PROBLEM REQUIREMENTS
Convert the lines from the one containing "You are a GUI" through the one containing "This screenshot has width=1366, height=768.", both included, into a Markdown table with the columns Row and Line, numbering each line and leaving out blank lines.

DATA PROVIDED

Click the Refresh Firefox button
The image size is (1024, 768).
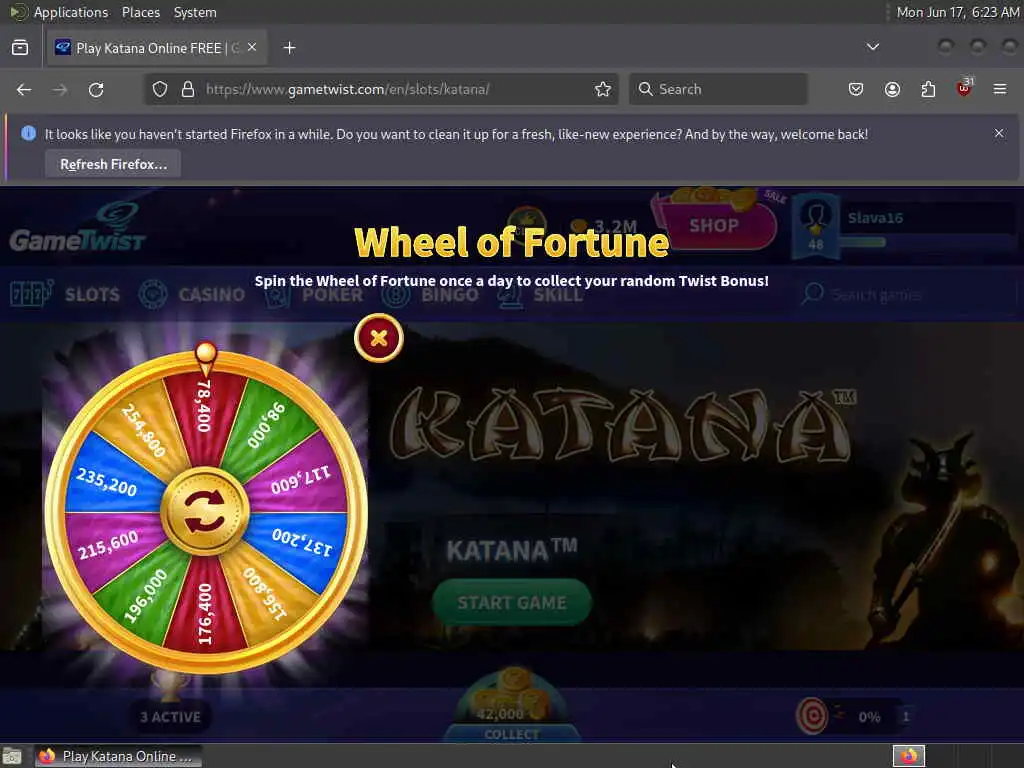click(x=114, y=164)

...

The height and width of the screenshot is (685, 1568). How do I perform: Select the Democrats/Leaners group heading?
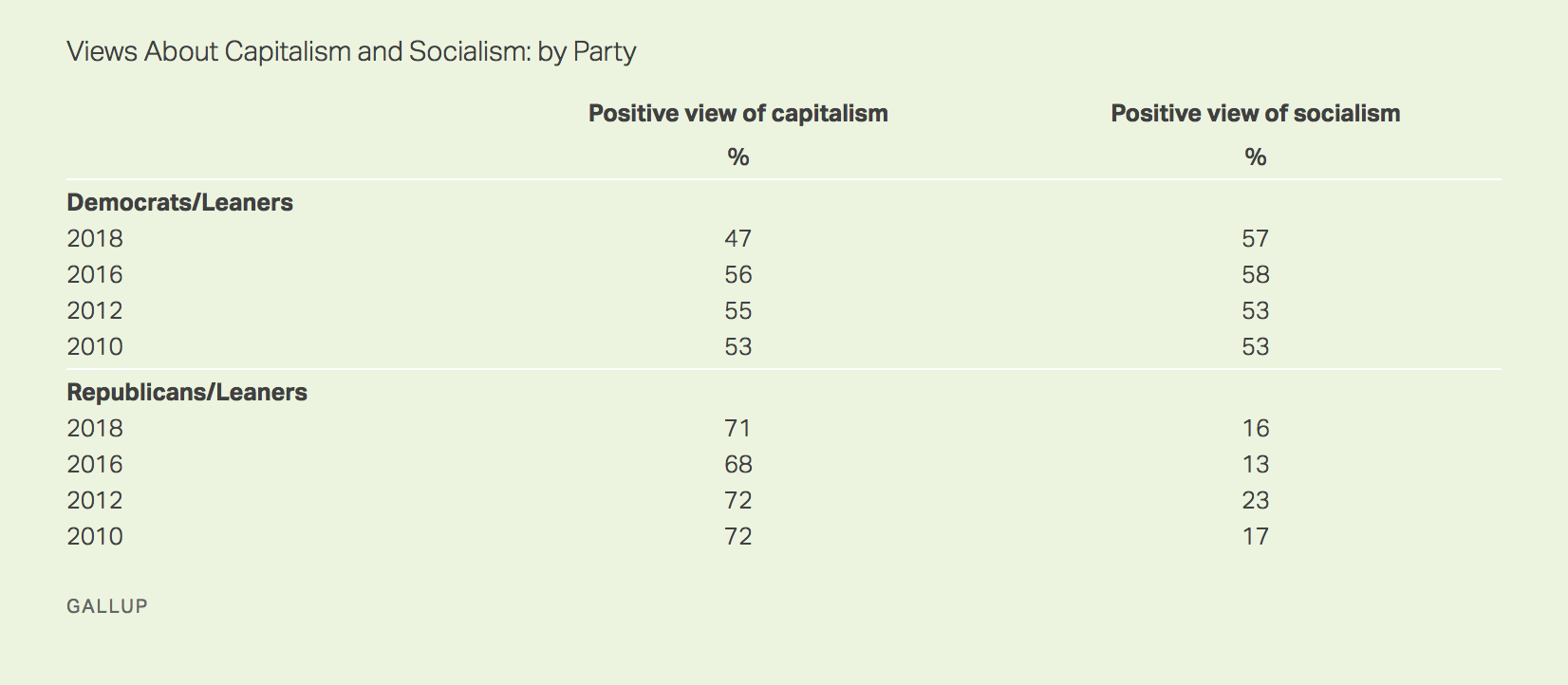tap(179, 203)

--

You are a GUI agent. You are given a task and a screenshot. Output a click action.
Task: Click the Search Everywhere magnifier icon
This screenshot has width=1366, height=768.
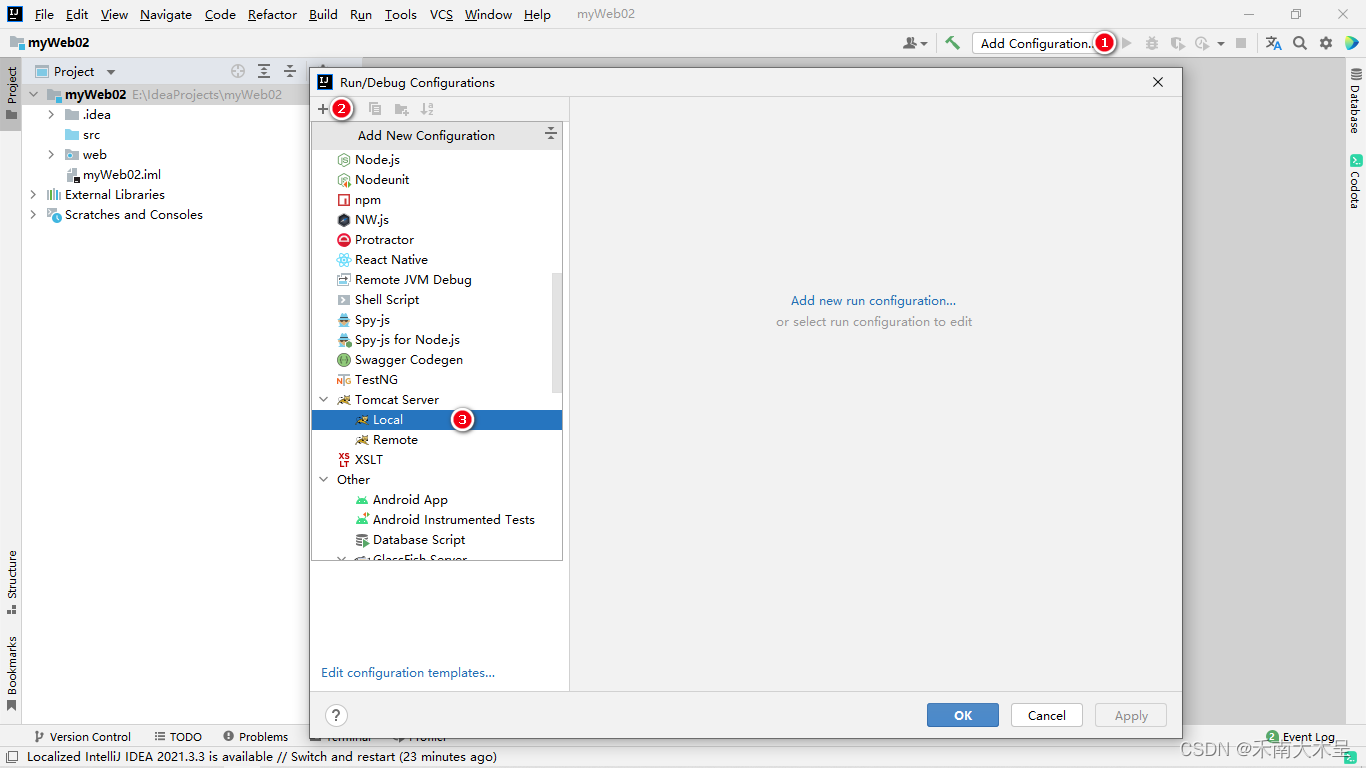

THE ANSWER
| Row | Line |
|---|---|
| 1 | You are a GUI agent. You are given a task and a screenshot. Output a click action. |
| 2 | Task: Click the Search Everywhere magnifier icon |
| 3 | This screenshot has width=1366, height=768. |